Trafik kazası tespit tutanağında; sürücü………’ın 2918 sayılı Karayolları Trafik Kanununun 52/1a maddesini ihlal ettiği, sürücü …….’in dönel kavşakta kurallara uygun şekilde dönüş yaptığından herhangi bir kusurunun olmadığı belirtilmiştir.
Dosyadaki, 05.10.2020 tarihli mütalaa raporunda; sürücü………’ın 2918 sayılı Karayolları Trafik Kanununun 52/1-a maddesini ihlal ettiğinden tali kusurlu (%25 oranında) kusurlu olduğu, sürücü ………’in Karayolları Trafik Kanununun 53/1-b maddesini ihlal ettiğinden asli kusurlu (%75 oranında) kusurlu olduğu belirtilmiştir.
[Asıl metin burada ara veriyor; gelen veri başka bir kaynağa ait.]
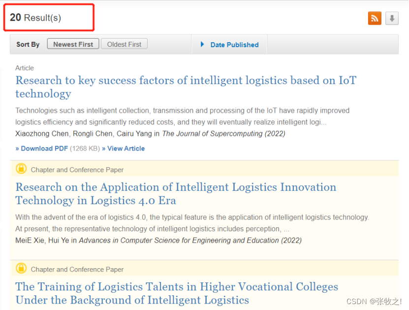Open Advances in Computer Science for Engineering link
Viewport: 409px width, 310px height.
(x=179, y=241)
Dosyadaki, 22.03.2022 tarihli bilirkişi raporunda; sürücü………’ın 2918 sayılı Karayolları Trafik Kanununun 52/1-a maddesini ihlal ettiğinden %25 oranında kusurlu olduğu, sürücü ……’in Karayolları Trafik Kanununun 53/1-b maddesini ihlal ettiğinden %75 oranında kusurlu olduğu belirtilmiştir.
Dosyadaki, 16.01.2023 tarihli bilirkişi raporunda; sürücü………’ın 2918 sayılı Karayolları Trafik Kanununun 52/1-a, 56/1-c ve 84/d maddelerini ihlal ettiğinden %100 oranında kusurlu olduğu, sürücü ……’in kural ihlalinin olmadığı belirtilmiştir.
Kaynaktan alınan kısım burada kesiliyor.